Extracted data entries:
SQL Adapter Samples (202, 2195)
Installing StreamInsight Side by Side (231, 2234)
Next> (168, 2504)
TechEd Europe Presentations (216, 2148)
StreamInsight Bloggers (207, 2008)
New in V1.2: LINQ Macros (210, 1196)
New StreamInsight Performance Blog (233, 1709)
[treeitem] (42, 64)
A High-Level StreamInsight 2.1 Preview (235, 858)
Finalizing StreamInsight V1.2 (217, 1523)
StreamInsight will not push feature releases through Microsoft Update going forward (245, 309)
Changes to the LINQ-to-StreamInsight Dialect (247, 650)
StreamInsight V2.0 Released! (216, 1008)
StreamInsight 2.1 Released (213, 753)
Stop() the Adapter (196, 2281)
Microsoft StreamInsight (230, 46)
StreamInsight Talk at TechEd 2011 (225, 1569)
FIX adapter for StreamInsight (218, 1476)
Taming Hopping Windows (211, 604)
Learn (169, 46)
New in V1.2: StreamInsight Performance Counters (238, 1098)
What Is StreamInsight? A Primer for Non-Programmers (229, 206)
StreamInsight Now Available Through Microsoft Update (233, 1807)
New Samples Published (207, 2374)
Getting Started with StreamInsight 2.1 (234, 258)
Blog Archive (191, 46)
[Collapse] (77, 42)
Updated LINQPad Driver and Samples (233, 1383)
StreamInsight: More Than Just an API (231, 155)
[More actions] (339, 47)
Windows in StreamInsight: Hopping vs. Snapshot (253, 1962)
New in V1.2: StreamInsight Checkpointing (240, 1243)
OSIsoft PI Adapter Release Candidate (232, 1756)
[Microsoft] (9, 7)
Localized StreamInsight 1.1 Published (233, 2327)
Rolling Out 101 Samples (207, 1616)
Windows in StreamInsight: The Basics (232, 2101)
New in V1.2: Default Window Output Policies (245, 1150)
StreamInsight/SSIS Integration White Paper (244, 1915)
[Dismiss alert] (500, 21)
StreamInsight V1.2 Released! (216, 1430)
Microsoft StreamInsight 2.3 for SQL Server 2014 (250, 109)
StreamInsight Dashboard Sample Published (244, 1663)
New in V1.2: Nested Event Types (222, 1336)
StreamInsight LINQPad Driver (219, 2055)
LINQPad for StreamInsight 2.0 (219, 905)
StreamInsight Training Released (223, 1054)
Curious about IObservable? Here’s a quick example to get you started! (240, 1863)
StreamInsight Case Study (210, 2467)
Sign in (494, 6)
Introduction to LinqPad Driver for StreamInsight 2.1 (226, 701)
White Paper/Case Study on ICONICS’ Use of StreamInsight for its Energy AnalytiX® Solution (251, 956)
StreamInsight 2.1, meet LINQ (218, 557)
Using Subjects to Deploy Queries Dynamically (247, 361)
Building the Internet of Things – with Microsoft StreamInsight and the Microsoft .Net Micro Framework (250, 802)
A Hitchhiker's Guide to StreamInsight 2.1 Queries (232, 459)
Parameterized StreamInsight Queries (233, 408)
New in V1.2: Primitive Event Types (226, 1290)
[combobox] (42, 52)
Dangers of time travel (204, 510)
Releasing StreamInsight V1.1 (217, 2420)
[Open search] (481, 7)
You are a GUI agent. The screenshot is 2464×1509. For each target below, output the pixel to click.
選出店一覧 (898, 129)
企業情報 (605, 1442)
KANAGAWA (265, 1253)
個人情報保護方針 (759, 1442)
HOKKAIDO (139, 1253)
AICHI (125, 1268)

#### Task:
In the entries above, some lines may contain the string "Published"; report how many, without additional comment.

#### Solved exercise:
3